━━━ Texto de leitura
Entre algumas das práticas dos usuários do TikTok que incentivam um maior consumo, está o shopping haul, vídeo compartilhando diversas peças de roupas compradas em determinada ocasião. A hashtag “sheinhaul”, por exemplo, em que consumidores compartilham diversas peças compradas na loja virtual, possui mais de 7 bilhões de visualizações. Além disso, a famosa trend do “Arrume-se comigo”, incentiva a compra de um maior número de roupas para ter uma variedade de combinações montadas e, assim, evitar repetir as mesmas peças em diferentes vídeos. Nesse contexto, a Shein e outras empresas do ramo tornam-se ótimas opções para seguir a moda por um preço acessível.


Além da menor qualidade dos produtos, o uso de tecidos sintéticos, que são mais baratos, para reduzir o custo é extremamente danoso à natureza, à medida que a sua decomposição dura séculos. O poliéster, plástico que demora em torno de 200 anos para se degradar, é a fibra têxtil mais utilizada pelo mercado de fast fashion, demonstrando um enorme problema, principalmente, quando a maior parte dos produtos é descartada dentro dos primeiros anos após sua produção.
━━━━━━
_Instruções de trabalho:_
(1) Com base no texto sobre o consumo de roupas no TikTok, responda:
(a) Quantas visualizações possui a hashtag “sheinhaul”?
(b) Qual trend incentiva a compra de mais roupas para evitar repetir peças nos vídeos?
(c) Em quanto tempo, aproximadamente, o poliéster se degrada?
(2) Transcreva, do texto sobre o consumo de roupas no TikTok, o trecho que começa em "Entre algumas das" e termina em "um preço acessível.".
━━━ Extrato de dados
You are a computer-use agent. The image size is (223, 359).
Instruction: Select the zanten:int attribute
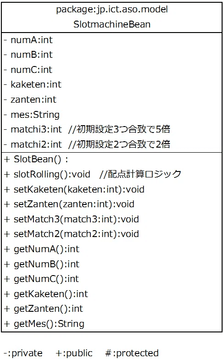click(x=30, y=99)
━━━━━━
_Respostas por tarefa:_
(1)
(a) Mais de 7 bilhões de visualizações.
(b) A trend do “Arrume-se comigo”.
(c) Em torno de 200 anos.

(2)
Entre algumas das práticas dos usuários do TikTok que incentivam um maior consumo, está o shopping haul, vídeo compartilhando diversas peças de roupas compradas em determinada ocasião. A hashtag “sheinhaul”, por exemplo, em que consumidores compartilham diversas peças compradas na loja virtual, possui mais de 7 bilhões de visualizações. Além disso, a famosa trend do “Arrume-se comigo”, incentiva a compra de um maior número de roupas para ter uma variedade de combinações montadas e, assim, evitar repetir as mesmas peças em diferentes vídeos. Nesse contexto, a Shein e outras empresas do ramo tornam-se ótimas opções para seguir a moda por um preço acessível.